The A370 is going straight for the Fitbit crowd with a design that’s reminiscent of the Fitbit Charge 2, but Polar’s own ever-improving design ID is apparent here, too.
Front and center on the wearable is the glass-covered color display, which appears to only orient vertically, much like the Samsung Gear Fit 2. Rimmed with silver trim and vibrant band color options, the A370 yields a premium look and comes with premium features, like waterproofing, continuous heart rate tracking and a smarter-than-your-average accelerometer. Best of all, it will arrive with a price that’s not too sharp to swallow at $179 (about £137, AU$238) when it releases in June
Unlike most fitness trackers, Polar’s aren’t just about measuring your exertion or bugging you every hour when you’re not on your feet.
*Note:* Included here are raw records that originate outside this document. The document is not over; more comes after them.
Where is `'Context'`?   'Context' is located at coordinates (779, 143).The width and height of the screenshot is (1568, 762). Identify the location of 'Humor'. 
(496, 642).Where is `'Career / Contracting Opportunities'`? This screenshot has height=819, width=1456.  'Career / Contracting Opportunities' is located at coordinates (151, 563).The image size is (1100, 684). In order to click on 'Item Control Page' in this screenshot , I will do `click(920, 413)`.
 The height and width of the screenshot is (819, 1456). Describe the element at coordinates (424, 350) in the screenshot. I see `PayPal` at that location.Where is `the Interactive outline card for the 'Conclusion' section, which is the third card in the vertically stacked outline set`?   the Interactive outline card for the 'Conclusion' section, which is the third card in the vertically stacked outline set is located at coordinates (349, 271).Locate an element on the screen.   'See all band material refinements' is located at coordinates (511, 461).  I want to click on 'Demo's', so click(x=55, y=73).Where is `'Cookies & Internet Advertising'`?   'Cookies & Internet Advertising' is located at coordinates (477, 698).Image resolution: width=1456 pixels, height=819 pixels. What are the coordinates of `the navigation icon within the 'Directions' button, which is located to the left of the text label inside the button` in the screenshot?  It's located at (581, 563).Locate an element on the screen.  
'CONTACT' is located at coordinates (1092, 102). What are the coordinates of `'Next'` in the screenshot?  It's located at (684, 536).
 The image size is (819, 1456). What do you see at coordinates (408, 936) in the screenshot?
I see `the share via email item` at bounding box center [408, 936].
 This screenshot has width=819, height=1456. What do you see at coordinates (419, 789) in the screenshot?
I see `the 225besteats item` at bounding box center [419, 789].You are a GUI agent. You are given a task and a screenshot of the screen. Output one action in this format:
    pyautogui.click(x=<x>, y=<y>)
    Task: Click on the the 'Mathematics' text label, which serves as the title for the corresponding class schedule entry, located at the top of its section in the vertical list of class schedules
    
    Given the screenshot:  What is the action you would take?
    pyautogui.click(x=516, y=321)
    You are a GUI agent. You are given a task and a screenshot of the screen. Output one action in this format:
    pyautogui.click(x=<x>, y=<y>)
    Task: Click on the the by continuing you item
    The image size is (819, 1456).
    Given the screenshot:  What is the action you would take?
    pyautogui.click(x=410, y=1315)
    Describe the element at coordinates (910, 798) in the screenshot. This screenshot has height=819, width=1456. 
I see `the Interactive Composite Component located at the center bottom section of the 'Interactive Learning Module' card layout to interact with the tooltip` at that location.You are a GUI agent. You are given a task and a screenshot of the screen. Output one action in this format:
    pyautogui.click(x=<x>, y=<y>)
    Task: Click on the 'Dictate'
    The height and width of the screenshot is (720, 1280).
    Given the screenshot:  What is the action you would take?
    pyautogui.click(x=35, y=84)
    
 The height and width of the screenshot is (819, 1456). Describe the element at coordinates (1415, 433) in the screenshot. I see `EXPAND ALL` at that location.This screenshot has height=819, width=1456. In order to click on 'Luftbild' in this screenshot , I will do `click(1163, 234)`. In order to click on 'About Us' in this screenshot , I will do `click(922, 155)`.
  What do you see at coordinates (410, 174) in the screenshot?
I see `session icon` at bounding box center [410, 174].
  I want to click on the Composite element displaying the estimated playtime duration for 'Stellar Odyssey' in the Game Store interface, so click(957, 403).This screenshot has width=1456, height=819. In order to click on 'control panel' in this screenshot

They also emphasize the importance of recovery, which is a metric that the A370 and Polar’s surprisingly excellent companion app are more than happy to help you balance.
Polar goes deep
Here’s the part where you’re asking “so, how is this different from other fitness trackers?”
Trouble is, that’s becoming an increasingly tricky question to answer because it partially depends on your level of activity. Yet, Polar sticks out among the rest with its smart coaching feature that works just as well with a workout newcomer as it does with a veteran marathoner.
In addition to guiding you through fitness activities and the recovery time in between, the Polar A370 employs a few interesting tricks to help you maximize your workout yields. On its bottom, there’s a heart rate tracker that continuously tracks your heart’s rate of pumping.
Even cooler, the wearable kicks on its accelerometer during intense workouts so that it can gather a high-res reading of your heart while you’re throwing your limbs around violently. Providing accurate metrics while hustling is an area where many wearables fall flat, so we’ll need to see if the A370 can walk the walk when it releases in June.
Lastly, there’s a new measurement added to the mix called Polar Sleep Plus, which measures your wrist movements during sleep with the accelerometer and an algorithm called polysomnography. It’s a type of sleep study that looks for sleep issues by tracking your heart rate and your movements during rest, among other things. With this feature built into the wearable, you’ll ideally learn much more about your sleep patterns and have the information you need to improve.
Polar’s app is compatible on both iOS and Android, so no matter your phone, the A370 could be your next wearable if style and smart tracking abilities are high up on your list.